Rewrite all of the records below with every "GUI agent" changed to "UI agent", leaving everything else unchanged.

• **Material for this exercise**:
----------------------------------------

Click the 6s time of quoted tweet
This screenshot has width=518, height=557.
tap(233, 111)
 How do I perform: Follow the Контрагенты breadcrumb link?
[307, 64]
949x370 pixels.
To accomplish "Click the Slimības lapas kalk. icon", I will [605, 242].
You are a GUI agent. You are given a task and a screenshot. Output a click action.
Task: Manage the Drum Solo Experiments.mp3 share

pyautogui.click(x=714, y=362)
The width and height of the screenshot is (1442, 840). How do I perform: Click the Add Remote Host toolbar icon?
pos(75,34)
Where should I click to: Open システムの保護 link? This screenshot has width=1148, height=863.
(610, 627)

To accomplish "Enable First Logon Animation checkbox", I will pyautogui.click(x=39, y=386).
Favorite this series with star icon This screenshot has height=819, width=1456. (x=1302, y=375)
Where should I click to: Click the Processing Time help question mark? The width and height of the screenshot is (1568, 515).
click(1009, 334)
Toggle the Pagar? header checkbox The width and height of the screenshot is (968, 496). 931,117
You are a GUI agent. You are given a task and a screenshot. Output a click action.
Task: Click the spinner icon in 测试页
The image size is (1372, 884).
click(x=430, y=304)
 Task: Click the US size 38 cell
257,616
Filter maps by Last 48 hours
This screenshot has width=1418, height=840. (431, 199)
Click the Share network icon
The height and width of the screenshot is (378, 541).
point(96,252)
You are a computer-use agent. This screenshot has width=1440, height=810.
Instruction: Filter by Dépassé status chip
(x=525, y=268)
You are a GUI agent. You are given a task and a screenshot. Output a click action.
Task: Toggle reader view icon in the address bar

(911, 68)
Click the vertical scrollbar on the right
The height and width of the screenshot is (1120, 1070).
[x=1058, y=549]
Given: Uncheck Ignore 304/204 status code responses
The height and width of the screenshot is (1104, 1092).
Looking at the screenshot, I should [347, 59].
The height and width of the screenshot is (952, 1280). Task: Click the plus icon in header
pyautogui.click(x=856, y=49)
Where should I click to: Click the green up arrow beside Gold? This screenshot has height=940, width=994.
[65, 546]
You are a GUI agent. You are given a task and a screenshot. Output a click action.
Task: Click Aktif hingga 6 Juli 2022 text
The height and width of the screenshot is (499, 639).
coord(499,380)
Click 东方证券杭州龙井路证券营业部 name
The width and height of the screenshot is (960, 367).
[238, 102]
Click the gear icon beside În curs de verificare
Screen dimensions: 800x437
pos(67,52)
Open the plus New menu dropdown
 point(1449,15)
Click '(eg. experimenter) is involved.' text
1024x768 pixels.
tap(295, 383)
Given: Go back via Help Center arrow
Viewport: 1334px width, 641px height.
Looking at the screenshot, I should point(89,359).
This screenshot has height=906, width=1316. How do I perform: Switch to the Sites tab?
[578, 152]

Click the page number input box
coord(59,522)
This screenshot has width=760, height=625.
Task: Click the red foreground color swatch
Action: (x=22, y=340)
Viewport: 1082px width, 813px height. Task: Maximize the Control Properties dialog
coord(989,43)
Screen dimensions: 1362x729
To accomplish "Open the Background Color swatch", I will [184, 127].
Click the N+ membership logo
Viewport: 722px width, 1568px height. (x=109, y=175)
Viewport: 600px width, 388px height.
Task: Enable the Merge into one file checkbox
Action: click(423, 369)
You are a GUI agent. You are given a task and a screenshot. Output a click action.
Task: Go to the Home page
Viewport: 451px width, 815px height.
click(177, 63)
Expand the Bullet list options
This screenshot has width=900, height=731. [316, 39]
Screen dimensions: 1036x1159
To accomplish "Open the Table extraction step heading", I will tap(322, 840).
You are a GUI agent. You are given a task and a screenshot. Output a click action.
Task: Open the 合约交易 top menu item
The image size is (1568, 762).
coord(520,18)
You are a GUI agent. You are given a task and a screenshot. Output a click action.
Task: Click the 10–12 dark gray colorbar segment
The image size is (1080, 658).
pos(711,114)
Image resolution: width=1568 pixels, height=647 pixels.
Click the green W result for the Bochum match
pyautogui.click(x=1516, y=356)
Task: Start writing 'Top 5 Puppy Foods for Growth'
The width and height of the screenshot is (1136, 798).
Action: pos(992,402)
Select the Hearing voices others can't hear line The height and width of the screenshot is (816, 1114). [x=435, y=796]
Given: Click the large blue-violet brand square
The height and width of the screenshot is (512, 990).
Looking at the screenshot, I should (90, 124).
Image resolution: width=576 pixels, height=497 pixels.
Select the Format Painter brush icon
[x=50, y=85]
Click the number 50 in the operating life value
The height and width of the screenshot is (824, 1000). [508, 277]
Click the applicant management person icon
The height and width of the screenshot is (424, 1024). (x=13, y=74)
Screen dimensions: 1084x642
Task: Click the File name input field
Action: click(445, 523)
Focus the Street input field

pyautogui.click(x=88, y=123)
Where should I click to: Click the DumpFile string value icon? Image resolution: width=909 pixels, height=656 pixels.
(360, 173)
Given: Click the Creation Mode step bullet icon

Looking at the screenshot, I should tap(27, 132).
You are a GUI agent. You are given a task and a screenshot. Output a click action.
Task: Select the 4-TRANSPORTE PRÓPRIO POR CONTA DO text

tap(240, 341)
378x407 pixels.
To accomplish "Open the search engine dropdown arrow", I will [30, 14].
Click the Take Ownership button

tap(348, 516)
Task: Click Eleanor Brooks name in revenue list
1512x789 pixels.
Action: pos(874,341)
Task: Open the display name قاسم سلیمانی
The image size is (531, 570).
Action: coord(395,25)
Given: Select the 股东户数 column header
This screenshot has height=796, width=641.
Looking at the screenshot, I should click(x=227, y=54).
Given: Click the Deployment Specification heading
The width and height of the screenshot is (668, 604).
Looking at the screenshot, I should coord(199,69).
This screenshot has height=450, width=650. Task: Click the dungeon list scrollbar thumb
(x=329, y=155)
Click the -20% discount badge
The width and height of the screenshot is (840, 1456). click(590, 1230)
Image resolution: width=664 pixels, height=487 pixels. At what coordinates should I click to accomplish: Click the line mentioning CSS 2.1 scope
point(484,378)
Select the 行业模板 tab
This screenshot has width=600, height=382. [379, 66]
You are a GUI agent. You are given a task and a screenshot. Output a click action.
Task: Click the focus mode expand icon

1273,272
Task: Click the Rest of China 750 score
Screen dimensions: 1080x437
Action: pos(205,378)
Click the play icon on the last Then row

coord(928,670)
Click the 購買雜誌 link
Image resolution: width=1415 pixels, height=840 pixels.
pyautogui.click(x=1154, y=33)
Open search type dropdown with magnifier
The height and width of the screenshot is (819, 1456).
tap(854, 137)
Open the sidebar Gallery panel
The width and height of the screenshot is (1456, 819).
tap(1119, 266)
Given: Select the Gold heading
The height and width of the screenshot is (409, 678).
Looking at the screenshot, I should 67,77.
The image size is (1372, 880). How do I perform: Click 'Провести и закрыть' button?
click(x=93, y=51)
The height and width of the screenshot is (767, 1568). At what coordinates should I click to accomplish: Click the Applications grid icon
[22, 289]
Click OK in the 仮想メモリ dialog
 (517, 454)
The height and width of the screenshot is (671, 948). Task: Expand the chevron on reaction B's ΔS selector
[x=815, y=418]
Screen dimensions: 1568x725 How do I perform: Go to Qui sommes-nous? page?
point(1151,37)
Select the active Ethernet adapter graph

----------------------------------------

• **Result of this exercise**:
Click the 6s time of quoted tweet
This screenshot has width=518, height=557.
tap(233, 111)
 How do I perform: Follow the Контрагенты breadcrumb link?
[307, 64]
949x370 pixels.
To accomplish "Click the Slimības lapas kalk. icon", I will [605, 242].
You are a UI agent. You are given a task and a screenshot. Output a click action.
Task: Manage the Drum Solo Experiments.mp3 share

pyautogui.click(x=714, y=362)
The width and height of the screenshot is (1442, 840). How do I perform: Click the Add Remote Host toolbar icon?
pos(75,34)
Where should I click to: Open システムの保護 link? This screenshot has width=1148, height=863.
(610, 627)

To accomplish "Enable First Logon Animation checkbox", I will pyautogui.click(x=39, y=386).
Favorite this series with star icon This screenshot has height=819, width=1456. (x=1302, y=375)
Where should I click to: Click the Processing Time help question mark? The width and height of the screenshot is (1568, 515).
click(1009, 334)
Toggle the Pagar? header checkbox The width and height of the screenshot is (968, 496). 931,117
You are a UI agent. You are given a task and a screenshot. Output a click action.
Task: Click the spinner icon in 测试页
The image size is (1372, 884).
click(x=430, y=304)
 Task: Click the US size 38 cell
257,616
Filter maps by Last 48 hours
This screenshot has width=1418, height=840. (431, 199)
Click the Share network icon
The height and width of the screenshot is (378, 541).
point(96,252)
You are a computer-use agent. This screenshot has width=1440, height=810.
Instruction: Filter by Dépassé status chip
(x=525, y=268)
You are a UI agent. You are given a task and a screenshot. Output a click action.
Task: Toggle reader view icon in the address bar

(911, 68)
Click the vertical scrollbar on the right
The height and width of the screenshot is (1120, 1070).
[x=1058, y=549]
Given: Uncheck Ignore 304/204 status code responses
The height and width of the screenshot is (1104, 1092).
Looking at the screenshot, I should [347, 59].
The height and width of the screenshot is (952, 1280). Task: Click the plus icon in header
pyautogui.click(x=856, y=49)
Where should I click to: Click the green up arrow beside Gold? This screenshot has height=940, width=994.
[65, 546]
You are a UI agent. You are given a task and a screenshot. Output a click action.
Task: Click Aktif hingga 6 Juli 2022 text
The height and width of the screenshot is (499, 639).
coord(499,380)
Click 东方证券杭州龙井路证券营业部 name
The width and height of the screenshot is (960, 367).
[238, 102]
Click the gear icon beside În curs de verificare
Screen dimensions: 800x437
pos(67,52)
Open the plus New menu dropdown
 point(1449,15)
Click '(eg. experimenter) is involved.' text
1024x768 pixels.
tap(295, 383)
Given: Go back via Help Center arrow
Viewport: 1334px width, 641px height.
Looking at the screenshot, I should point(89,359).
This screenshot has height=906, width=1316. How do I perform: Switch to the Sites tab?
[578, 152]

Click the page number input box
coord(59,522)
This screenshot has width=760, height=625.
Task: Click the red foreground color swatch
Action: (x=22, y=340)
Viewport: 1082px width, 813px height. Task: Maximize the Control Properties dialog
coord(989,43)
Screen dimensions: 1362x729
To accomplish "Open the Background Color swatch", I will [184, 127].
Click the N+ membership logo
Viewport: 722px width, 1568px height. (x=109, y=175)
Viewport: 600px width, 388px height.
Task: Enable the Merge into one file checkbox
Action: click(423, 369)
You are a UI agent. You are given a task and a screenshot. Output a click action.
Task: Go to the Home page
Viewport: 451px width, 815px height.
click(177, 63)
Expand the Bullet list options
This screenshot has width=900, height=731. [316, 39]
Screen dimensions: 1036x1159
To accomplish "Open the Table extraction step heading", I will tap(322, 840).
You are a UI agent. You are given a task and a screenshot. Output a click action.
Task: Open the 合约交易 top menu item
The image size is (1568, 762).
coord(520,18)
You are a UI agent. You are given a task and a screenshot. Output a click action.
Task: Click the 10–12 dark gray colorbar segment
The image size is (1080, 658).
pos(711,114)
Image resolution: width=1568 pixels, height=647 pixels.
Click the green W result for the Bochum match
pyautogui.click(x=1516, y=356)
Task: Start writing 'Top 5 Puppy Foods for Growth'
The width and height of the screenshot is (1136, 798).
Action: pos(992,402)
Select the Hearing voices others can't hear line The height and width of the screenshot is (816, 1114). [x=435, y=796]
Given: Click the large blue-violet brand square
The height and width of the screenshot is (512, 990).
Looking at the screenshot, I should (90, 124).
Image resolution: width=576 pixels, height=497 pixels.
Select the Format Painter brush icon
[x=50, y=85]
Click the number 50 in the operating life value
The height and width of the screenshot is (824, 1000). [508, 277]
Click the applicant management person icon
The height and width of the screenshot is (424, 1024). (x=13, y=74)
Screen dimensions: 1084x642
Task: Click the File name input field
Action: click(445, 523)
Focus the Street input field

pyautogui.click(x=88, y=123)
Where should I click to: Click the DumpFile string value icon? Image resolution: width=909 pixels, height=656 pixels.
(360, 173)
Given: Click the Creation Mode step bullet icon

Looking at the screenshot, I should tap(27, 132).
You are a UI agent. You are given a task and a screenshot. Output a click action.
Task: Select the 4-TRANSPORTE PRÓPRIO POR CONTA DO text

tap(240, 341)
378x407 pixels.
To accomplish "Open the search engine dropdown arrow", I will [30, 14].
Click the Take Ownership button

tap(348, 516)
Task: Click Eleanor Brooks name in revenue list
1512x789 pixels.
Action: pos(874,341)
Task: Open the display name قاسم سلیمانی
The image size is (531, 570).
Action: coord(395,25)
Given: Select the 股东户数 column header
This screenshot has height=796, width=641.
Looking at the screenshot, I should click(x=227, y=54).
Given: Click the Deployment Specification heading
The width and height of the screenshot is (668, 604).
Looking at the screenshot, I should coord(199,69).
This screenshot has height=450, width=650. Task: Click the dungeon list scrollbar thumb
(x=329, y=155)
Click the -20% discount badge
The width and height of the screenshot is (840, 1456). click(590, 1230)
Image resolution: width=664 pixels, height=487 pixels. At what coordinates should I click to accomplish: Click the line mentioning CSS 2.1 scope
point(484,378)
Select the 行业模板 tab
This screenshot has width=600, height=382. [379, 66]
You are a UI agent. You are given a task and a screenshot. Output a click action.
Task: Click the focus mode expand icon

1273,272
Task: Click the Rest of China 750 score
Screen dimensions: 1080x437
Action: pos(205,378)
Click the play icon on the last Then row

coord(928,670)
Click the 購買雜誌 link
Image resolution: width=1415 pixels, height=840 pixels.
pyautogui.click(x=1154, y=33)
Open search type dropdown with magnifier
The height and width of the screenshot is (819, 1456).
tap(854, 137)
Open the sidebar Gallery panel
The width and height of the screenshot is (1456, 819).
tap(1119, 266)
Given: Select the Gold heading
The height and width of the screenshot is (409, 678).
Looking at the screenshot, I should 67,77.
The image size is (1372, 880). How do I perform: Click 'Провести и закрыть' button?
click(x=93, y=51)
The height and width of the screenshot is (767, 1568). At what coordinates should I click to accomplish: Click the Applications grid icon
[22, 289]
Click OK in the 仮想メモリ dialog
 (517, 454)
The height and width of the screenshot is (671, 948). Task: Expand the chevron on reaction B's ΔS selector
[x=815, y=418]
Screen dimensions: 1568x725 How do I perform: Go to Qui sommes-nous? page?
point(1151,37)
Select the active Ethernet adapter graph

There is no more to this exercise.